I will read ingredient lists to make sure that the foods I choose do not contain partially hydrogenated oils.
These are trans fats.

I will choose healthier sources of fat.
Choose:

  • Olive oil
  • Canola oil
  • Walnut oil
  • Nuts
  • Seeds
  • Avocados

I will eat fatty fish at least two times each week.
The following are fatty fish:

  • Salmon
  • Tuna
  • Mackerel
  • Bluefish
  • Mullet
  • Anchovies
  • Herring
  • Lake trout
  • Sardines

If you do not like fish, take a fish oil supplement that contains eicosapentaenoic acid (EPA) and docosahexaenoic acid (DHA). Alpha-linolenic acid (ALA) is not as good. Your supplement should provide at least 1 gram (g)/day.

I will decrease the amount of sugar that I consume. 

I will eat several sources of soluble fiber each day.
Good sources include:

  • Citrus fruits
  • Apples
  • Pears
  • Prunes
  • Peaches
  • Plums
  • Barley
  • Oats
  • Legumes
  • Broccoli
  • Brussels sprouts
  • Carrots

I will increase my intake of foods that contain calcium and vitamin D.
If you do not think that you can get enough calcium and vitamin D from your diet, take a daily supplement.
Good sources of calcium include:

  • Milk
  • Milk products
  • Fortified orange juice
  • Fortified breads
  • Fortified cereals
  • Beans
  • Dried figs
  • Calcium-fortified tofu
  • Canned salmon with bones
  • Almonds
  • Carnation® Instant Breakfast
  • Ovaltine®
  • Dark-green leafy vegetables
  • Broccoli

I will eat plenty of potassium-rich foods.
These include:

  • Potatoes
  • Sweet potatoes
  • Bananas
  • Oranges
  • Halibut
  • Lima beans
  • Tuna
  • Swiss chard
  • Acorn squash
  • Tomatoes
  • Watermelon
  • Grapes
  • Raisins
  • Pistachios
  • Flounder
  • Parsnips
  • Pinto beans
  • Wheat germ
  • Brussels sprouts
  • Prunes
  • Spinach
  • Salmon
  • Cantaloupe
  • Lentils
  • Milk
  • Milk products

I will commit to consuming more plant stanols/sterols.
I will eat the recommended amount every day.

I will eat more fresh herbs.

I will eat several servings of nuts each week.
The best kinds of nuts are:

  • Walnuts
  • Almonds
  • Brazil nuts
  • Pecans
  • Pistachios

I will use garlic, onions, and leeks often when preparing food.

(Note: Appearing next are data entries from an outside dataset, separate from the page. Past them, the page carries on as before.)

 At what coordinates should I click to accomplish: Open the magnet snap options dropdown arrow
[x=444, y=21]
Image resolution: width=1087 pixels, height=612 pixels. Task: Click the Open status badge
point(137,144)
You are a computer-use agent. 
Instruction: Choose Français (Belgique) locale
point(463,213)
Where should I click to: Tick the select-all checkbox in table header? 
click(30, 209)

I will choose cereals that contain more than 5 g of fiber/serving.
Good choices include:

  • Raisin bran
  • Shredded wheat
  • Grape-Nuts
  • Fiber One®
  •  

    What did you commit to?

  1. I will avoid saturated fats.
  2. I will read ingredient lists to make sure that the foods I choose do not contain partially hydrogenated oils.
  3. I will choose healthier sources of fat.
  4. I will eat fatty fish at least two times each week.
  5. I will decrease the amount of sugar that I consume.
  6. I will eat several sources of soluble fiber each day.
  7. I will increase my intake of foods that contain calcium and vitamin D.
  8. I will eat plenty of potassium-rich foods.
  9. I will commit to consuming more plant stanols/sterols.
  10. I will eat more fresh herbs.
  11. I will eat several servings of nuts each week.
  12. I will use garlic, onions, and leeks often when preparing food.
  13. I will choose cereals that contain more than 5 g of fiber/serving.